I am often asked why I wrote a book about the staffing industry. I felt like a book on staffing management needed to be written. There was no business case or financial model, just a belief that strong management is critical to the future of our industry. We needed resources that helped managers understand there unique role as well as their importance.

The purpose of the book is to improvement management performance through more effective decision making and collaboration. In order to accomplish that goal, this book defines the performance drivers, provides a shared language, and clarifies the management roles.

Defining performance drivers: The key elements of any growth strategy are defined by the performance drivers – Sales Strategy, Operational Alignment, and Performance-Driven Culture. The Sales Strategy begins by identifying both target market and the sales capabilities required to be successful. Operational Alignment ensures the organization has the capabilities to deliver their value proposition. The Performance-Driven Culture is the x factor in staffing operations and the fuel for top-line growth. All managers must understand the role of each of these drivers and how to manage to them effectively.

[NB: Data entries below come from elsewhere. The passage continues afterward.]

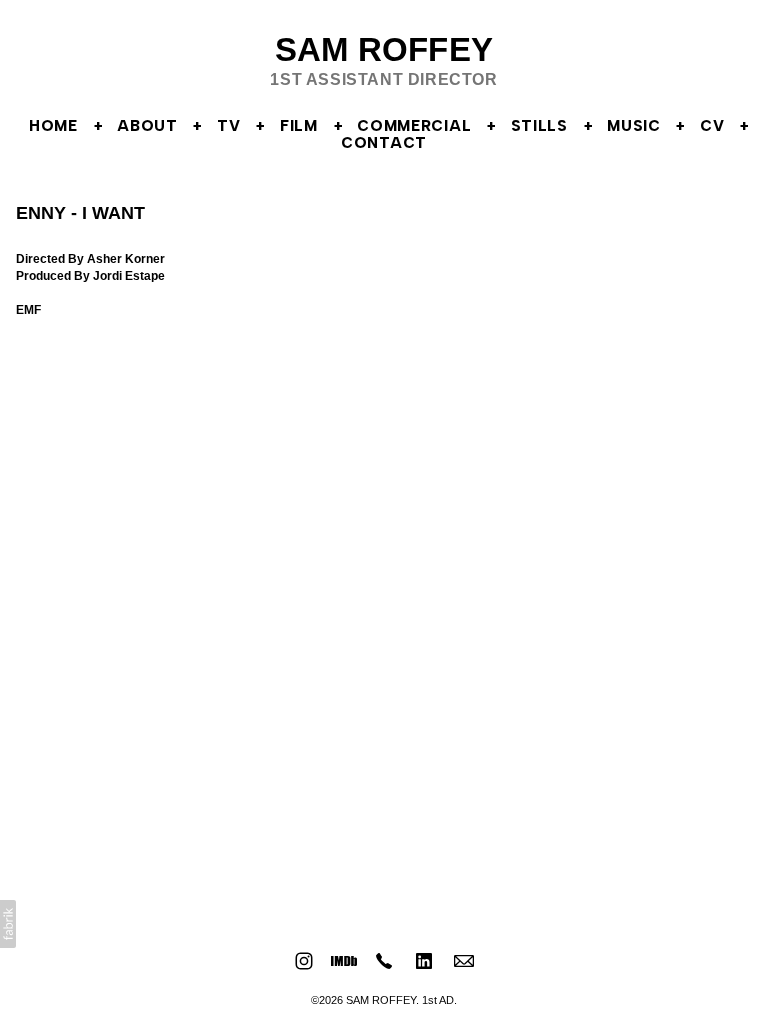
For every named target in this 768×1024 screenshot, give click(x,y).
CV (712, 126)
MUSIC (634, 126)
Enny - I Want (80, 213)
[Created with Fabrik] (8, 924)
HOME (53, 126)
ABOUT (147, 126)
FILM (299, 126)
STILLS (539, 126)
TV (228, 126)
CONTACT (384, 143)
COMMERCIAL (414, 126)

Providing shared language: As a company grows, having a disciplined vocabulary becomes more and more important for management problem solving and collaboration. I have seen management sessions deteriorate into heated disagreements due to poor language. Oftentimes they are agreeing on substance, but disagreeing on semantics. Poor language also leads to undisciplined thinking and flawed problem solving. How is a manager able to weigh all the variables if they can’t clearly define and communicate them? While language is not commonly recognized as an issue, it is a critical centerpiece for effective management.

Defining Management’s Role: One of my new favorite sayings is that the “one thing new managers clearly understand is what they don’t have to do”. This is especially true for the internally promoted employee whose primary motivation to go into management is boredom with their current job. Managers who don’t have clearly defined roles find themselves reacting to problems instead of proactively leading their teams. The book helps managers define their unique responsibilities and thus empowers them to drive improvements instead of just reacting to daily problems.

The book was written to empower management on executing their unique strategy. While I believe this provides a good start, there was a lot I removed from the book and still more to be written. For this reason I am working on two more books which should be released in the last half of 2014 and 2015.